I recall watching the birds flit from one “nation” to another. That's when I learned the lesson that the powerful fabricate national borders. Schengen's gone a long way towards making them much, much less relevant."
Thank you, Adin. It's a good reminder that there are too many artificial constructs that polarize us.
I want to share a few impressions of Basel that we absolutely love.
First, when we arrived at the hotel last night, we were handed a Basel card that gives us free access on all public transportation. The reduction of car traffic and a well-networked transit system has a clear impact on the carbon footprint as well as just making the city quieter. It was a Monday, and the whole day was tranquil.
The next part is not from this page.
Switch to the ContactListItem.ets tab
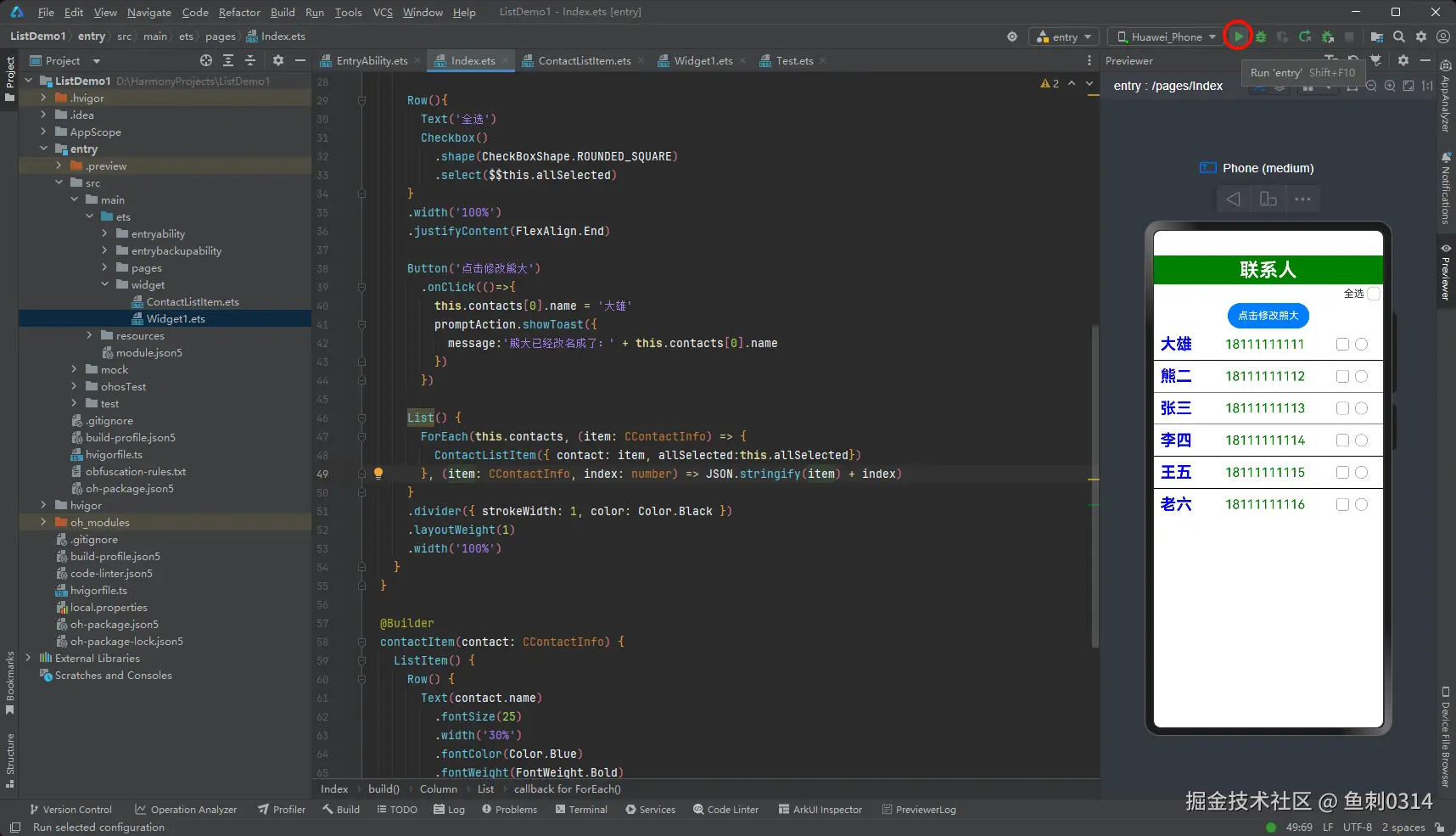This screenshot has width=1456, height=836. 584,60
Second, we see many examples where something old isn't an abandoned eyesore, but a repurposing of something beautiful. Metal containers became raised bed planters planted with wildflowers along the riverwalk. Another example that we discovered on the way to the Dreiländereck was a temporary use area of all kinds of salvaged structures ranging from old ships to freight containers. While the area is only open on the weekend, it was a marvelous collection of restaurants, lounges and dance venues. There were many creative venues, and I'm sorry that we'll miss seeing them in action.
Third, the city is immaculate. One can sense collective pride and welcoming to locals and visitors alike.
On our return trip we noticed incoming thunderheads and lightning from afar. Rather than retracing our steps, we took the metro back and we stopped at a local bookstore. It was a good thing because the skies let loose with torrents of rain and dramatic bolts of lightning. While many were not prepared for the downpour, I noticed the general amusement of the people who embraced the rain with shrieks of laughter and resignation as they sought shelter. We waited for the rains to subside, grabbed some lunch and shopped for a few shirts before heading back to the hotel. As we were walking back, we noticed a small ferry boat latched to an overhead cable to help navigate a river crossing amidst the swift current.
After a long nap, we headed out to a tiny gay bar and watched the people riding their bikes and walking. We couldn't help notice the number of adults riding bikes with cello cases strapped to their backs as they rode up hill as well as many children with stringed instrument cases who were accompanied by their parents as they walked together to their destinations.
We grabbed a burger and fries at a local restaurant and on the way home after dinner we found the art installation previously mentioned.